Friday Harbor

With a friend of a friend,
at America’s edge,
I scale a cliff whose gleaming slopes
in the preposterous moonlight.
This woman and her courtly silver dog
rove amiably through needles of grass.
The dog sniffs ahead, then bows, urging us
upward as if spreading out a cloak
of moss and gleaming rock for our steps.
Dark and impossibly thin, she quivers
with the wind that blazes through the bones
of everything that lives here.
She’s built her own house, quietly pioneering
on this hill that springs nobly into nothing.
Each dot of light we see below, she says,
stands for another new home
as the San Juans are gradually claimed.

Evisceration of a Roebuck, with a Married Couple

Flemish Portrait, 1625

Blood, starched linen, matted fur.
What makes a marriage?
The prosperous pair in black silk
stand over the guts laid bare;
he leans over his work,
knife at the ready
along his thumb,
to cut a further slice
from the folds of red-edged skin
while looking miserably elsewhere.
The deer is propped against a brilliant
lobster, downy antlers alert, echoing
the legs of the dead fawn
who twists, with uncanny grace,
to caress the husband’s hand
with its tiny hoof.

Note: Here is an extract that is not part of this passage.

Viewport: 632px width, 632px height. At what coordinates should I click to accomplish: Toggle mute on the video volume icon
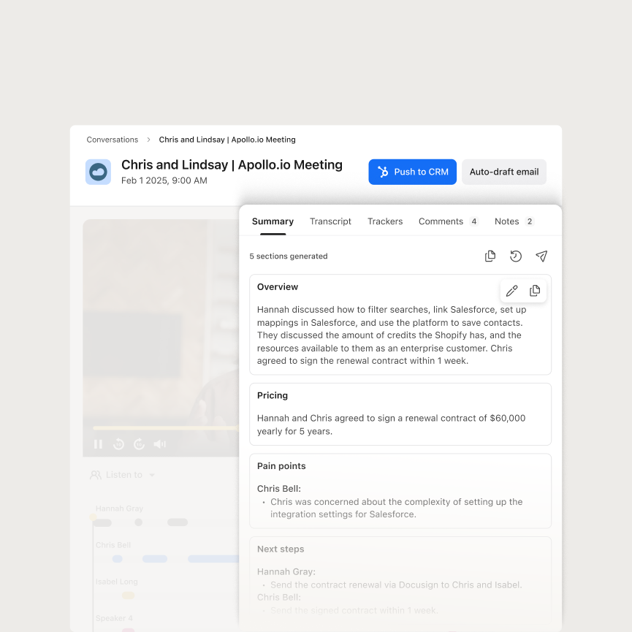(x=159, y=443)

She ignores
the platter of grapes she holds,
even the sprightly vine
curling and waiting to greet
the tongue hanging off the maw
of a pig’s inverted head.
White scatters like dabs of butter:
artificial clouds out the window,
the belly of a hanging calf,
the husband’s businesslike cloth,
set over his shoulder while he guts,
the wife’s achingly polished brow,
her hair pulled back as tight as
the pig’s tongue is loose,
like the tongue she refuses to use.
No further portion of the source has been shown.